Consider the possibility that the people, honorable or dishonorable alike, who forever urged politeness and good behavior are wrong. Consider the possibility that the progressive movement has embraced views that will no longer tolerate even the presence of offensive views, as they are now practically the same as violence. Consider the possibility that a lifetime New York limousine liberal, mugged by the reality of abortion and convinced of the transactionalism of Christian voters, recognized a more brutal approach, an approach which actually spells out on national television what happens in a late term abortion, could be a better cultural defense than a thousand phone-ins to the March for Life.
It would be comforting to believe David French is correct about all of this. Many, even if they believe he is wrong, will continue to personally emulate his approach, unwilling to choose a more confrontational approach. The distaste with the Molotov is understandable. But the truth is the culture has long ago passed the point of consensus where it is possible for a peaceable navigation of the conflict.

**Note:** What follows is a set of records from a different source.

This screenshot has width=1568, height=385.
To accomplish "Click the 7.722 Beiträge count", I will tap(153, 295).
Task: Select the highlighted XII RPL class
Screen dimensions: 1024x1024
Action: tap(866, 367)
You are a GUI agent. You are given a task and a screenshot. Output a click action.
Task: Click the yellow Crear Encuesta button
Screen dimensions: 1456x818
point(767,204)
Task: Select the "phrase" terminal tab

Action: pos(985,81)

Politics today is for the rough, the confrontational, and the unapologetic. It is not comfortable unless we lie to ourselves about where it is and where it is going. Instead, American Christians inhabit the position where their foes are animated by beliefs consistent with an apocryphal quote from Frank Herbert’s Children of Dune: “When I am weaker than you, I ask you for freedom because that is according to your principles; when I am stronger than you, I take away your freedom because that is according to my principles.”
And it could get worse: it’s possible both the perspectives of these Christian conservative thinkers are too optimistic. Social conservatives should be most concerned that both French and Ahmari are wrong about what the enemies of freedom believe possible, that the harshest voices in the American left won’t be satisfied just driving traditional American values from the oped pages or the universities or the local boards. Instead, the left may be turning into the culture war white walkers, bent on utter and total destruction of everything American Christians hold dear – including the liberty to hold beliefs at odds with the consensus of the elite – and that they will root for that belief, even when it is hidden in their hearts.